Jan Van Meirhaeghe, ancien chirurgien orthopédiste, sait par expérience que cela n’est pas facile : « Je peux citer des patients dont le patron leur a dit qu’il ne voulait les revoir que lorsqu’ils seraient 100 % opérationnels. »

L’organisation patronale flamande Voka a récemment proposé qu’un médecin généraliste puisse délivrer un certificat pour une absence maximale d’un mois. Pour les périodes plus longues, le médecin du travail serait le spécialiste compétent. Il établirait alors avec le salarié et l’employeur un plan de réintégration personnalisé. Au lieu des certificats médicaux, il serait utilisé un fit note, indiquant ce que le salarié malade peut encore accomplir.
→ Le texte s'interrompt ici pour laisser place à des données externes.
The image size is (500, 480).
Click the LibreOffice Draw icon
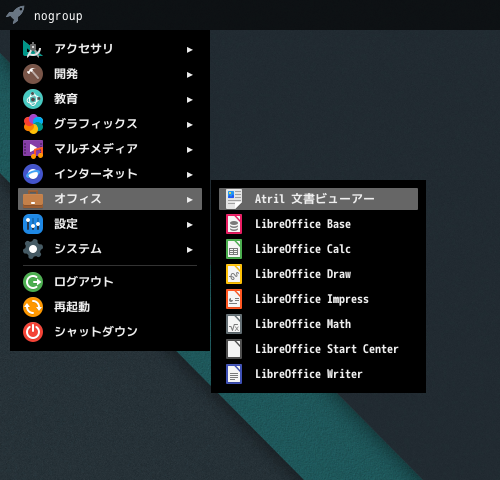tap(234, 274)
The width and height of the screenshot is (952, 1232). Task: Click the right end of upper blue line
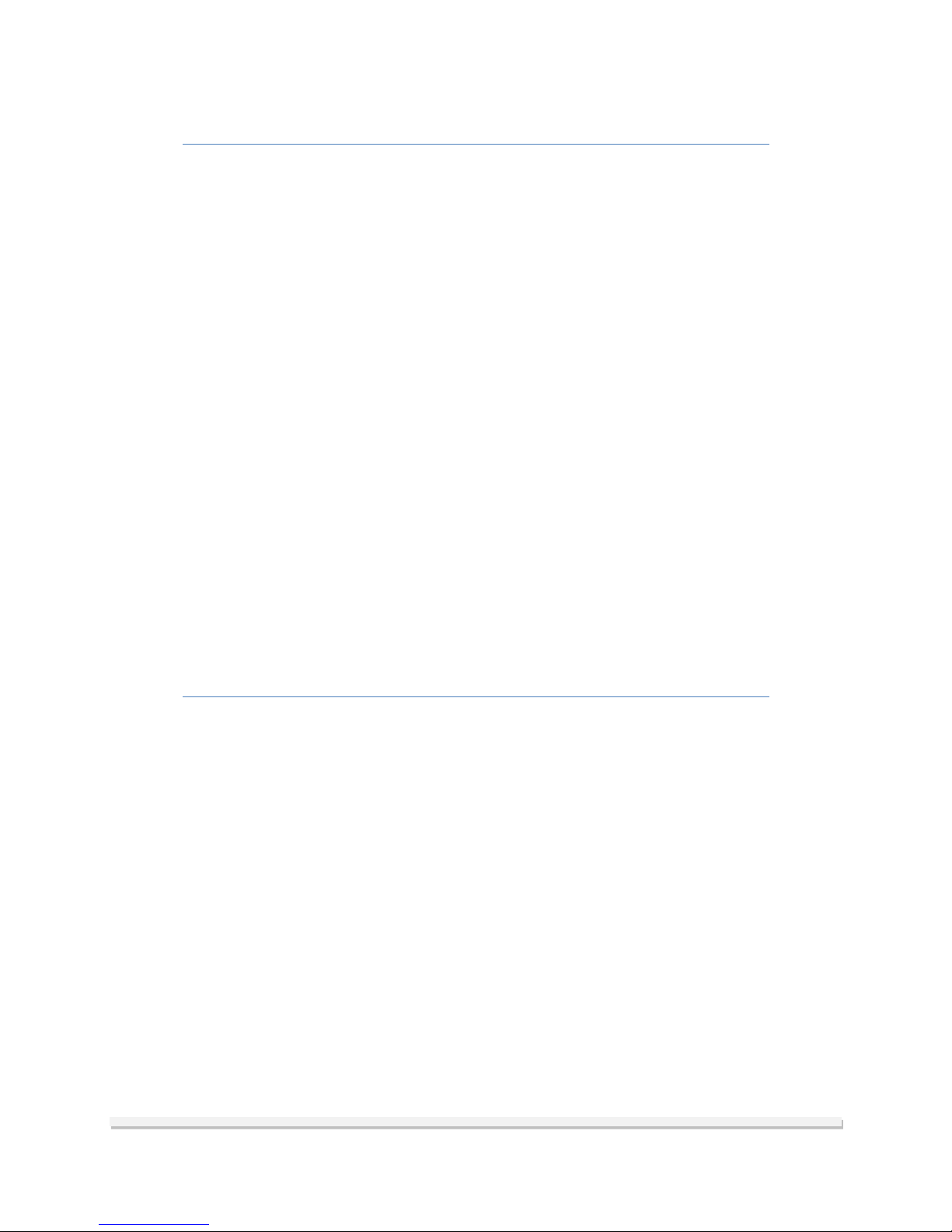pyautogui.click(x=767, y=144)
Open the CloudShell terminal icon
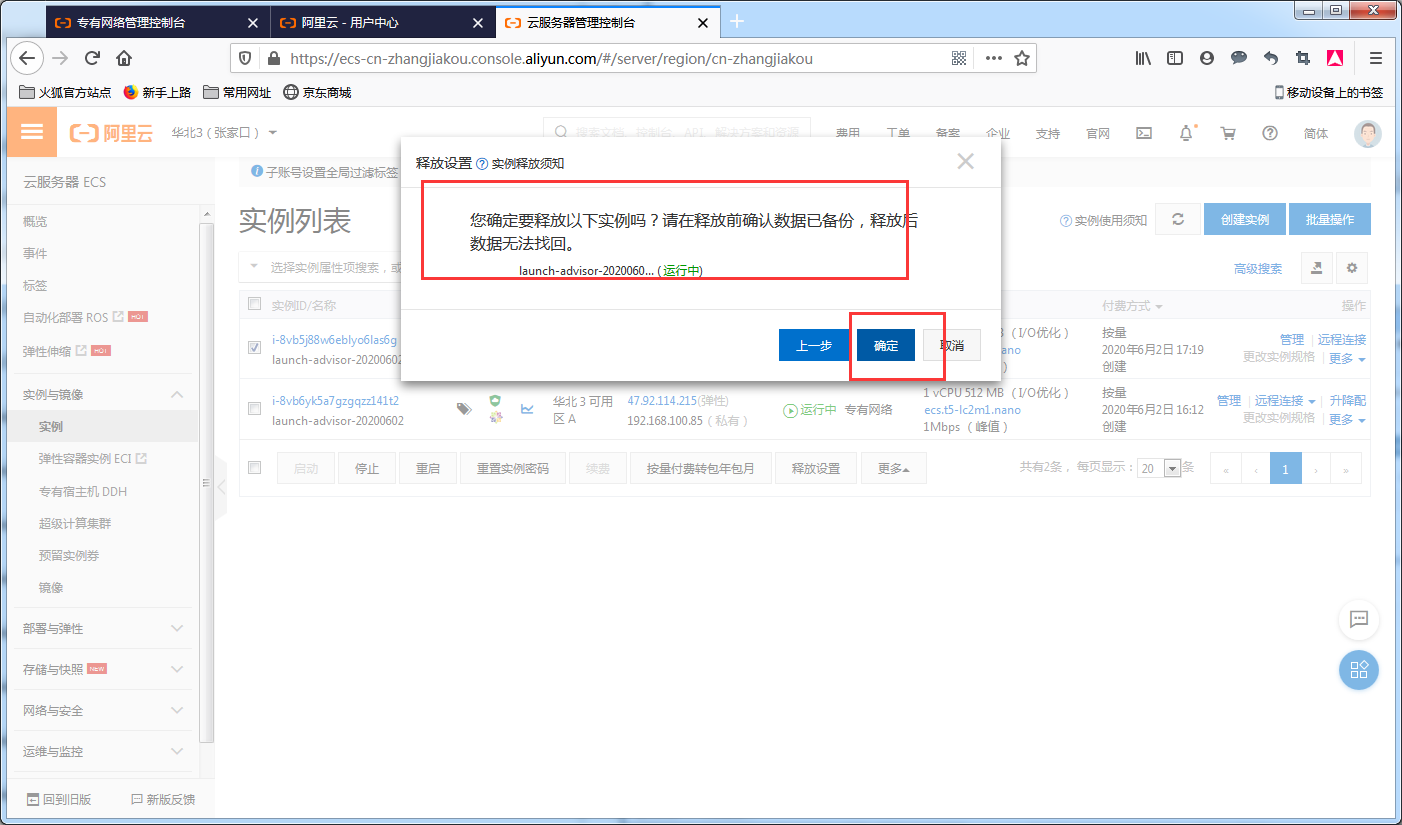Screen dimensions: 1402x825 [x=1144, y=132]
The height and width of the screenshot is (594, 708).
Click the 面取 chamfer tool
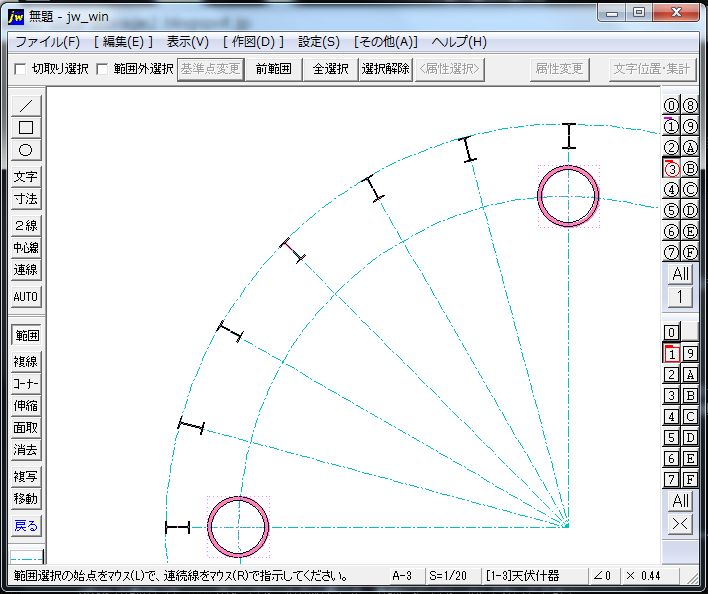pos(26,428)
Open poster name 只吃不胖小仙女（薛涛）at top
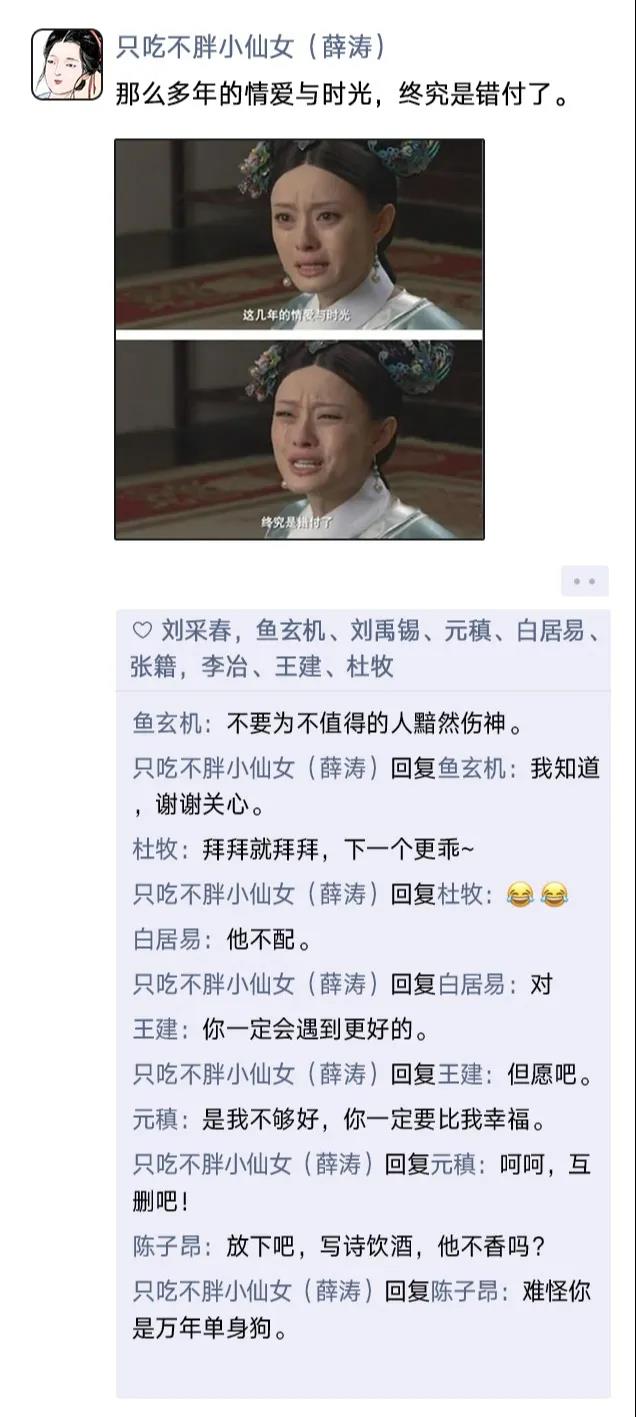The width and height of the screenshot is (636, 1417). point(252,46)
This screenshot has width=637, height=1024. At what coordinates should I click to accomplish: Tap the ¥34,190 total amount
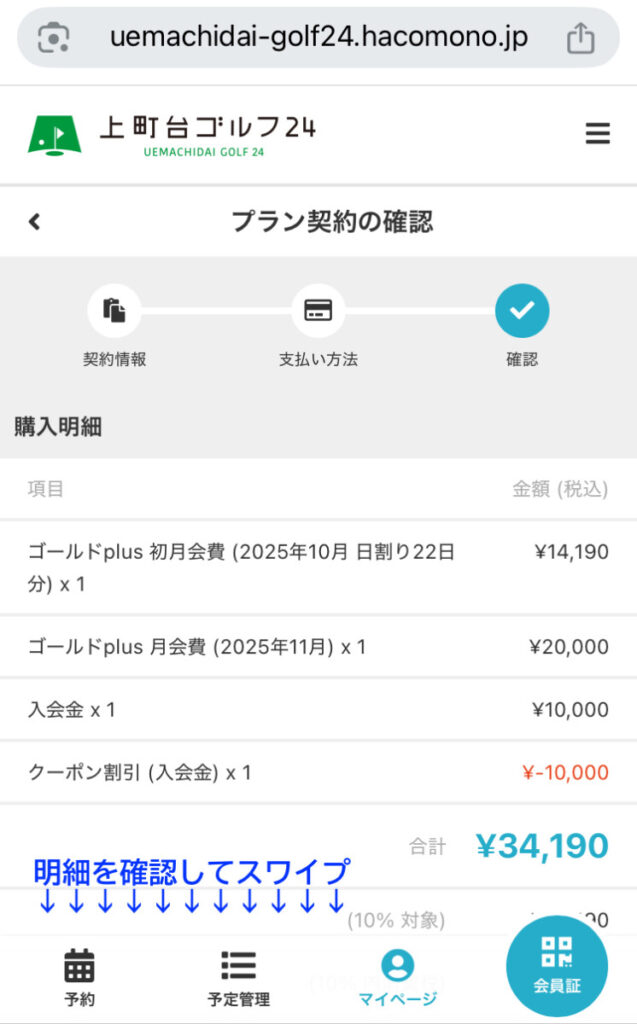point(541,846)
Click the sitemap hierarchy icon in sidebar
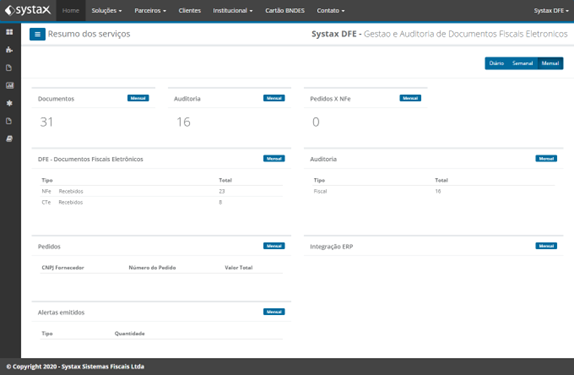 (10, 50)
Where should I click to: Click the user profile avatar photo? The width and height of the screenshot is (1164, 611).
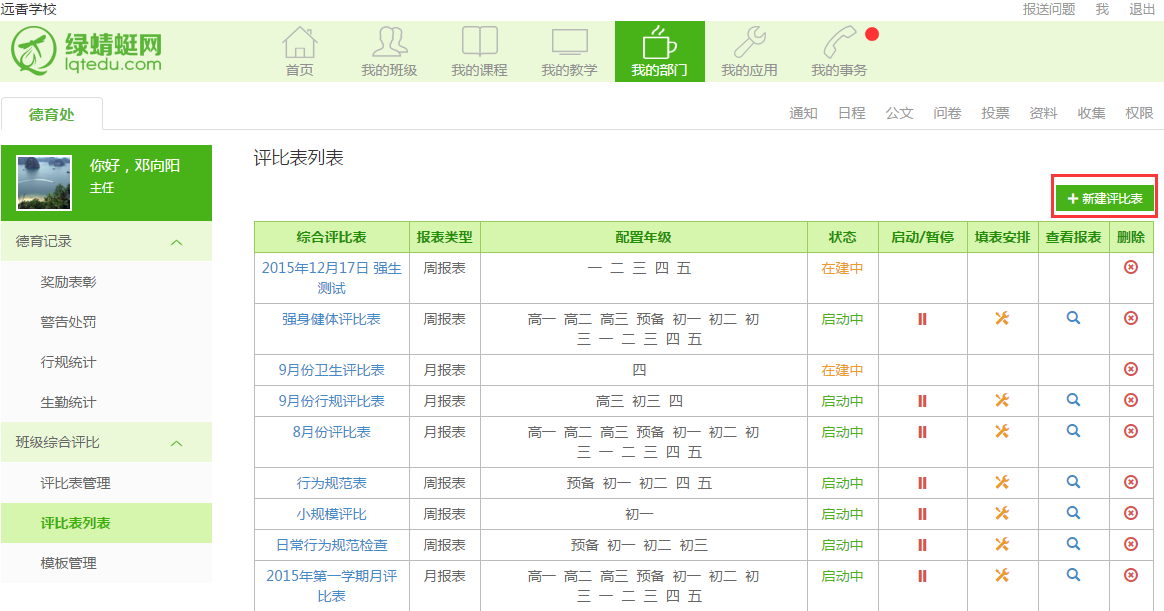(x=44, y=182)
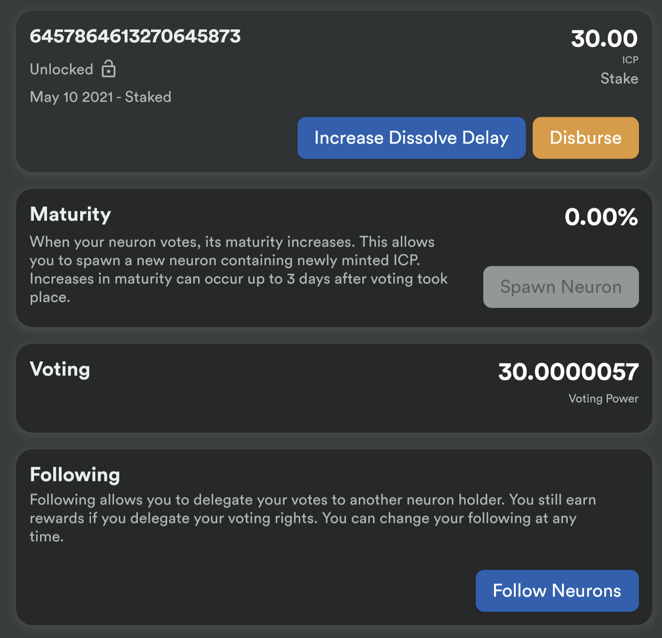Click the Stake label under ICP
This screenshot has height=638, width=662.
tap(619, 79)
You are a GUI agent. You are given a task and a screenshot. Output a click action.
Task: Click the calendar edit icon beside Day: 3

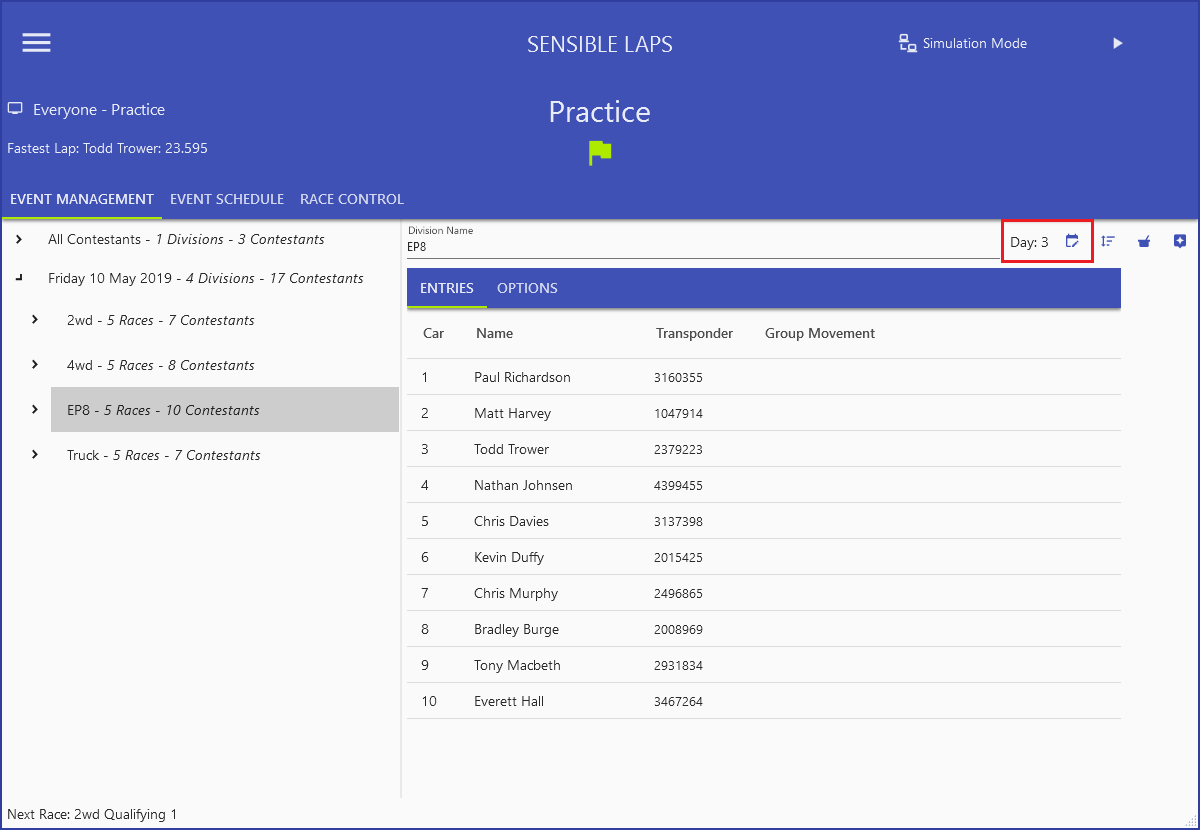tap(1072, 241)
Meilleure circulation des données

Heidi Reynders, médecin-directrice de la Fédération des Mutualités neutres, souligne la réalisation de plusieurs progrès déjà. « Nous attendons d’autres réformes au cours de 2026, comme la limitation de la durée de validité des certificats médicaux à trois mois », indique-t-elle. « Le financement des mutualités sera davantage axé sur les résultats. Les mutualités seront financièrement responsables de leur contribution à une réintégration réussie des personnes en incapacité de travail. »

Par ailleurs, il y a eu le lancement de la plateforme TRIO. Il s’agit d’un outil numérique facilitant l’échange de données entre le médecin traitant, le médecin généraliste, le médecin du travail et le médecin-conseil. « Bien que la plateforme soit encore en phase de développement, elle est considérée comme un instrument prometteur qui favorisera la réintégration », conclut Heidi Reynders.